Foram, desarmados, para uma batalha cujo objetivo era resgatar os perdidos que, cegos, já não distinguiam os inimigos. Vários dos perdidos já haviam entregue, aos inimigos, seus sonhos, seus desejos, sua luta. Esses, já não sabiam se queriam ou não ser resgatados. Estavam entregues. Como entregues estavam vários dos que foram à luta, pois cansados, feridos, humilhados, já não queriam a batalha. E, estavam mais cegos do que os demais.

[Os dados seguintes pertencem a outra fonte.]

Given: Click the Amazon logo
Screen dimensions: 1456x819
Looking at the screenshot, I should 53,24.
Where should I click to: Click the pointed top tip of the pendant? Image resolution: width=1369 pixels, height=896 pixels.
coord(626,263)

Os inimigos eram fortes, organizados, cruéis. Não temiam quem quer que fosse e dominavam os incautos. Dominavam os letrados, os pensadores, os criadores. Não proibiam, mas não queriam mais os letrados e os criadores. E, não queriam mais nada que fosse gerado pelos letrados e pelos criadores. Mas, não proibiam. Sua tática era cruel, pois acabavam com os pensadores, um a um, desorganizando-os, cegando-os. E, com medo, os pensadores se entregavam, cegos, um após outro.

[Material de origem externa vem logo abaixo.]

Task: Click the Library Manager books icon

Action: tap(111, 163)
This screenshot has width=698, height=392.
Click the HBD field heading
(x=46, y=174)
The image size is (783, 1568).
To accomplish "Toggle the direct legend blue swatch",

E todos os que antes confiavam nos pensadores, deixaram de o fazer. Pra quê, se não poderiam mais criar? Pra quê, se é mais fácil comprar de quem faz?
E o pobre país ficou mais pobre ainda, sem criar, sem gerar. Seu povo era escravo dos inimigos. Escravos mentais, pois não tinham consciência de que foram escravizados. Cegos. E os inimigos ficavam cada vez mais ricos. Os inimigos dominavam. Os inimigos diziam que só eles poderiam ensinar seus escravos a pensar, a ler e a criar. E todos foram enganados, pois cada vez menos o povo sabia; a cada ano, o povo menos sabia. Já não sabia ler. E não sabia criar. Mas, acreditavam que o inimigo era bom; que o inimigo a tudo proveria. E trabalhavam pelo inimigo, sem saber que seus filhos se tornariam mais escravizados. E que seus netos se tornariam dementes, lendo o que não saberiam ler, escrevendo o que não saberiam escrever, contando o que não saberiam contar.

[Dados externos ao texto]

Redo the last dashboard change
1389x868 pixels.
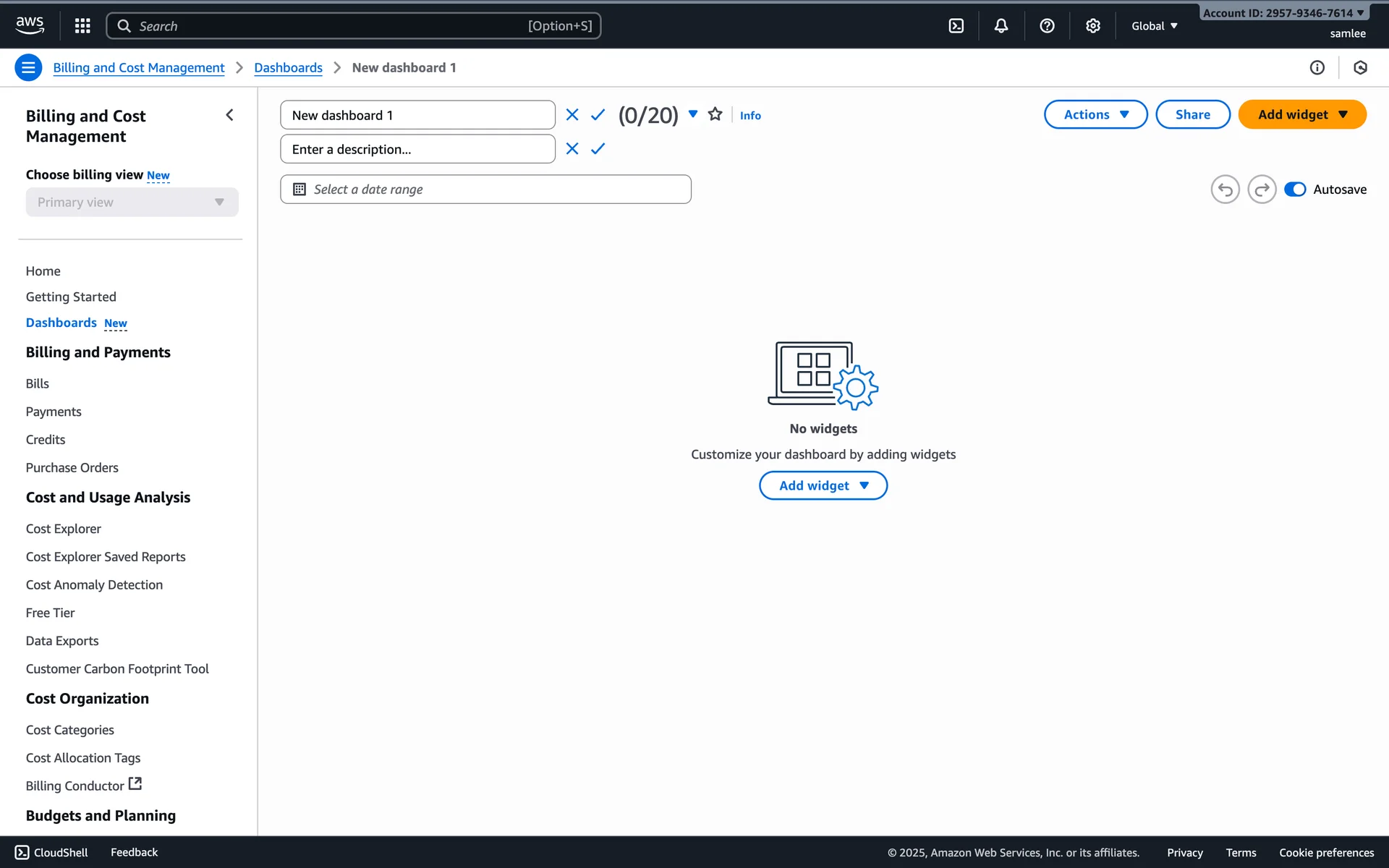tap(1262, 190)
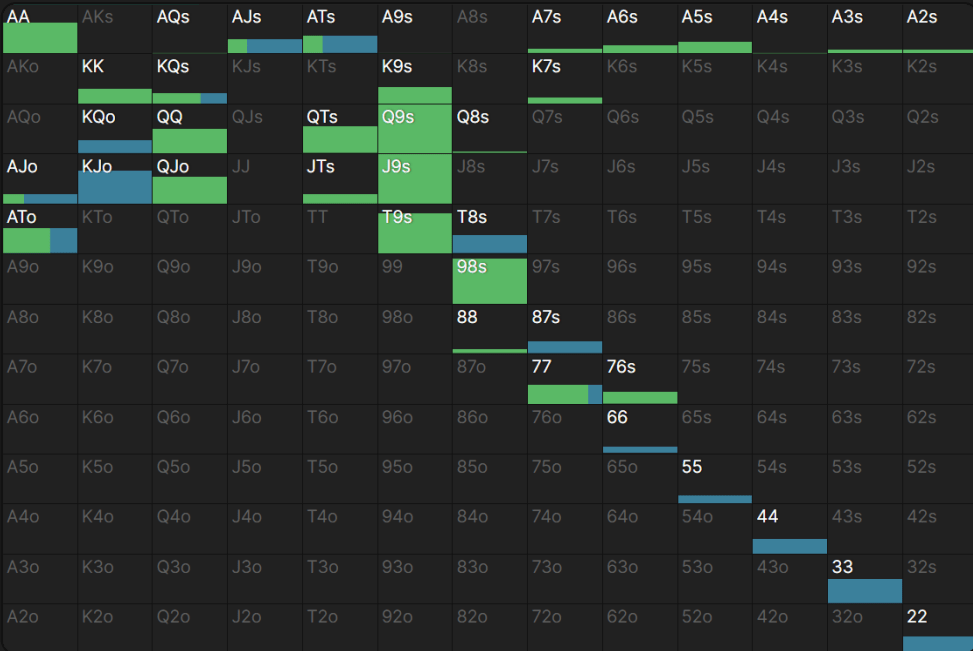
Task: Click the 22 pocket pair cell
Action: (x=938, y=627)
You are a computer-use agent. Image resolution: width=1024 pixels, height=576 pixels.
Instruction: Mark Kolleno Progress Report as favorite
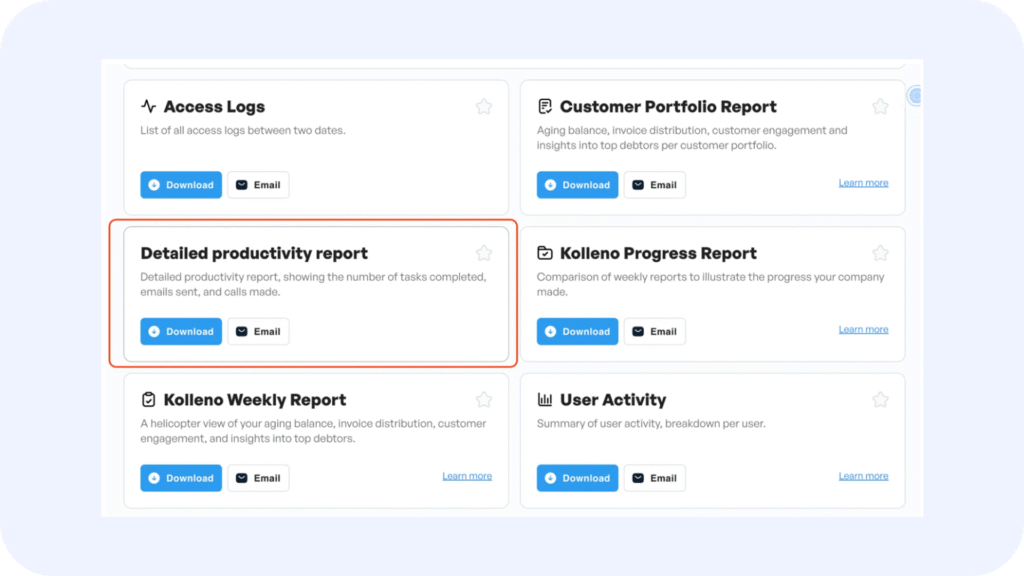coord(880,253)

Seria um regime orwelliano (tal qual 1984, de George Orwell), no qual todos viveriam em uma sociedade como a de Teteriev (Pequenos Burgueses, de Máximo Górki) e com medo, como Josef K (O Processo, de Franz Kafka).
Porém, diziam: "somos soldados, pedindo esmola, e a gente não queria lutar" (Soldados, Legião Urbana).
E, os pensadores retornaram, exaustos, após anos de batalha desumana. E foram recebidos, em sua própria terra, como desqualificados, humilhados. Ao retornar a sua terra, perceberam que os inimigos a haviam dominado. E seu povo já não entendia o que lia e tampouco compreendia o que escrevia. Estavam cegos.
De soldados, preparados, valentes, que enfrentaram o inimigo, passaram a ser vistos como inválidos. E seus aprendizes já não os queriam. E seus aprendizes estavam cegos, sem conseguir perceber que seu futuro seria nebuloso. E, eles também seriam desqualificados, humilhados, inválidos.
Porém, "a pena é mais poderosa do que a espada" (Voltaire). E os pensadores descansariam dos anos de batalha para retornar pela pena.